Archive | September 2014

It’s not the Prom

To Three-Word-Wednesday (Today’s words are Bribery, clobber, skeptical).

“No, no, not like that.” Anna leaned forward to grab Joachim’s shoulders. “No. You don’t want to clobber them over the head with it.”

Joachim twitched at the grab. “What am I supposed to do, sing them a love song? It’s bribery, not the prom.”

“It’s both of those things, exactly. Thank you, Aaron. I’ll take over.” Anna shooed the older man away with a flap of her hand. “This is how we do this.” She stepped into Aaron’s place. “Greetings, Mr. Todleron. How can I help you tonight?”

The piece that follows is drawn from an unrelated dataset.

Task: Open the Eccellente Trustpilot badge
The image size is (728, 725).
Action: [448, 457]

The boy twisted his face up. “Anna, I don’t think this is going to work.”

“No, no, who is this Anna? I am Karl Brust, and I run the store here. How can I help you this evening, Mr. Todleron?”

“Really?” The kid had gone beyond skeptical and into flat-out doubtful, but he still held out his hand and squeezed Anna’s. He got just the right amount of tension – not too tight, not too loose. If only he could do the rest of the routine that easily. “Mr. Brust, so nice to finally meet you.” He dropped into character fine. He’d always had that part down pat. “I was wondering if I could impose on you, just a little bit…”

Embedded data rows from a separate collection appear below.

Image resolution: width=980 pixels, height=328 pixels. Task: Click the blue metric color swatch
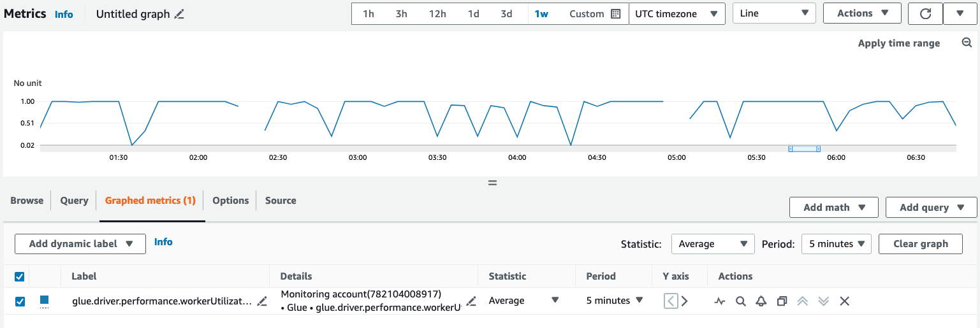tap(45, 300)
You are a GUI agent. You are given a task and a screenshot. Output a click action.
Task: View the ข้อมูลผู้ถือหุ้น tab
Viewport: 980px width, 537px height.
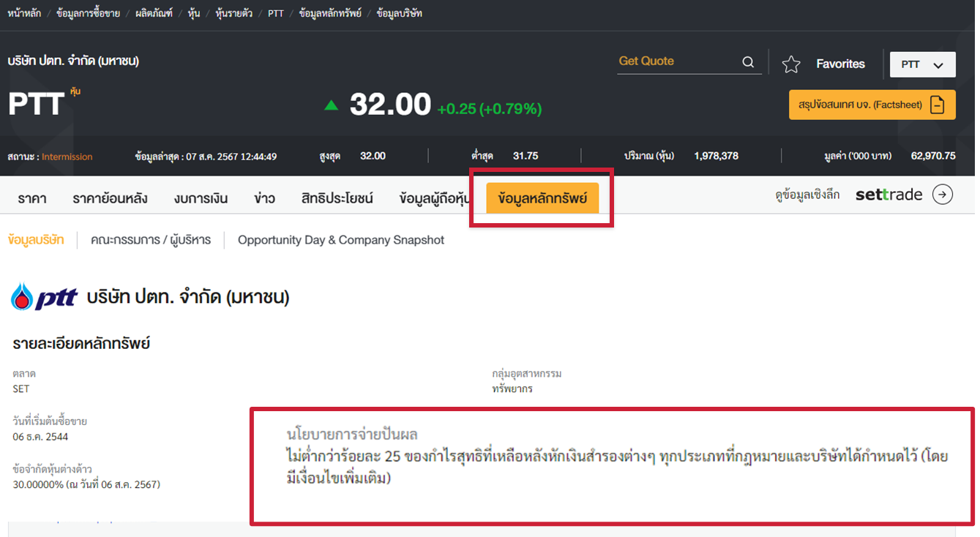pos(435,198)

“It’s a lovely night, wouldn’t you say? More small talk, Mr. Todleron. Remember that this is a date, not a snatch-and-grab. Caress him with your words.”

“Your eyes are beautiful, Mr. Brust.” Joachim smirked. “And the moon, too, is quite pretty.” His voice dropped in pitch, and he stepped up against Anna as he pulled her in. “But your lips are prettier still.”

And his eyes, Anna noted, were quite pretty. Why had she never…

“I’d say you’ve gone all the way out the other side to ‘clobber’ again.” Aaron’s dry voice broke the mood. “What was the line? This is bribery, kid, not your prom.”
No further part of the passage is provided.